Give again, exactly and without pictures, the lines running from the line with "The height and width of the screenshot is (566, 566)." to the end of the records below.

[Provided records Boundary: Start]

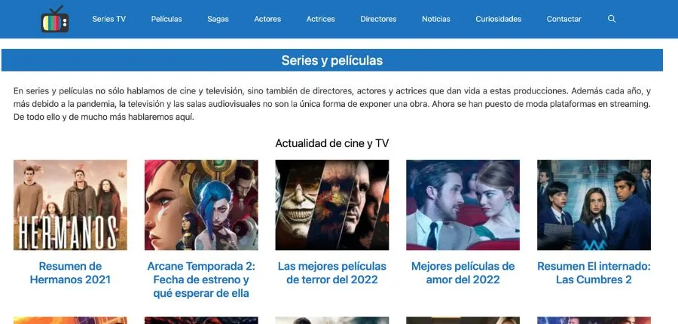
Task: Open the Directores menu item
Action: [x=378, y=19]
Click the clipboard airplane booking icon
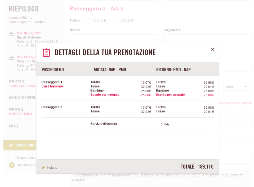Viewport: 254px width, 187px height. (46, 53)
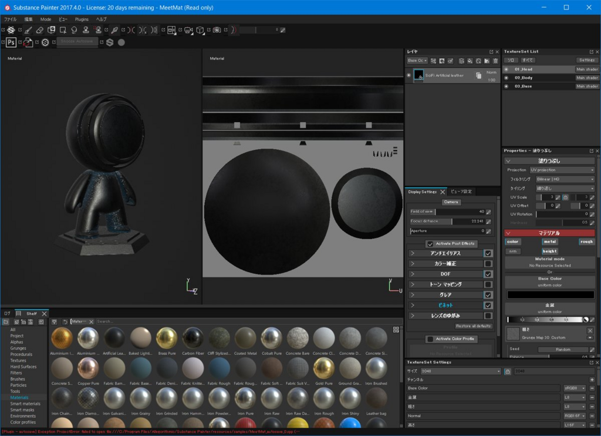The width and height of the screenshot is (601, 436).
Task: Click the shelf filter funnel icon
Action: pos(54,321)
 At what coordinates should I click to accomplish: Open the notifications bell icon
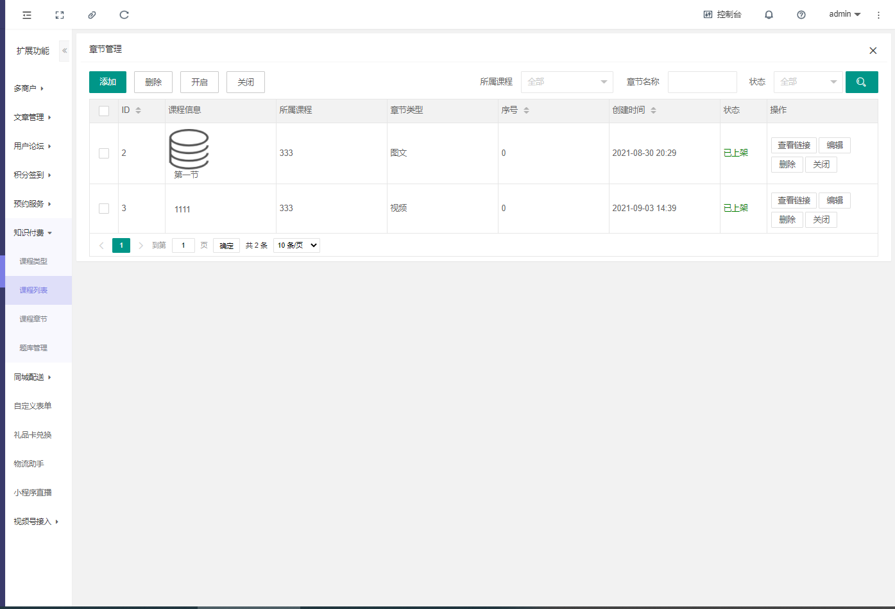point(769,15)
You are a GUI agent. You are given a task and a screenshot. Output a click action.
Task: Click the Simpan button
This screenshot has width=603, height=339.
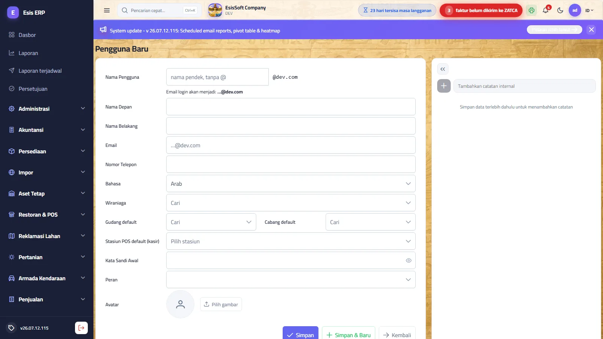300,334
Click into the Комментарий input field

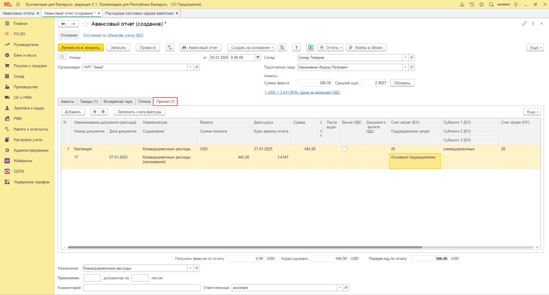[x=142, y=288]
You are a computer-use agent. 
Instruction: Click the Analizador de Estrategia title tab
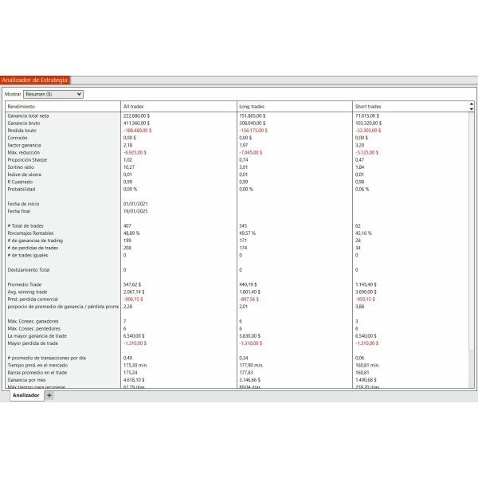(x=35, y=80)
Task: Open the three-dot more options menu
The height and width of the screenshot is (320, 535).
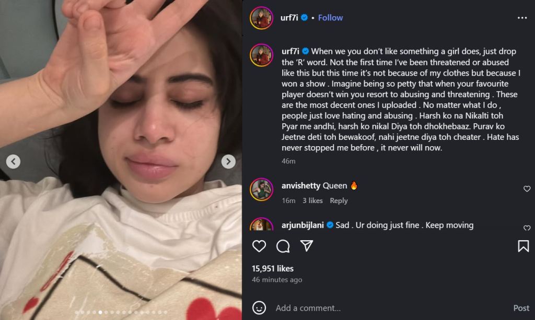Action: point(522,18)
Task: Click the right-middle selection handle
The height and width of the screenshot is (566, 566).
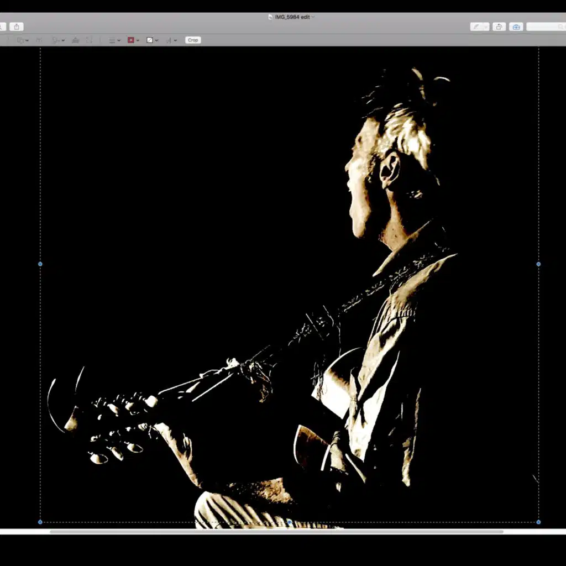Action: 538,264
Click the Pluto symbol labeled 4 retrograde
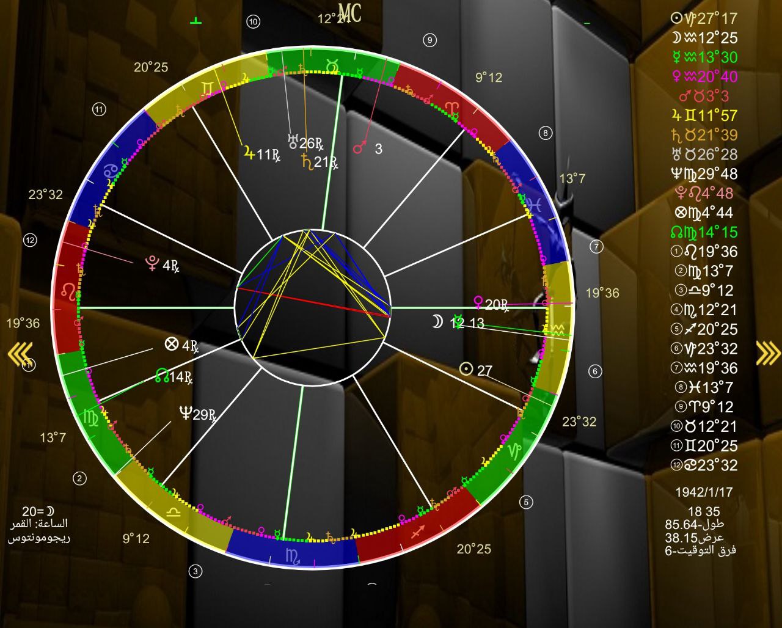782x628 pixels. click(x=150, y=265)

[Provided records Boundary: End]

*The completed task*.
The height and width of the screenshot is (566, 566).
Action: 538,264
Click the Pluto symbol labeled 4 retrograde
782x628 pixels. click(x=150, y=265)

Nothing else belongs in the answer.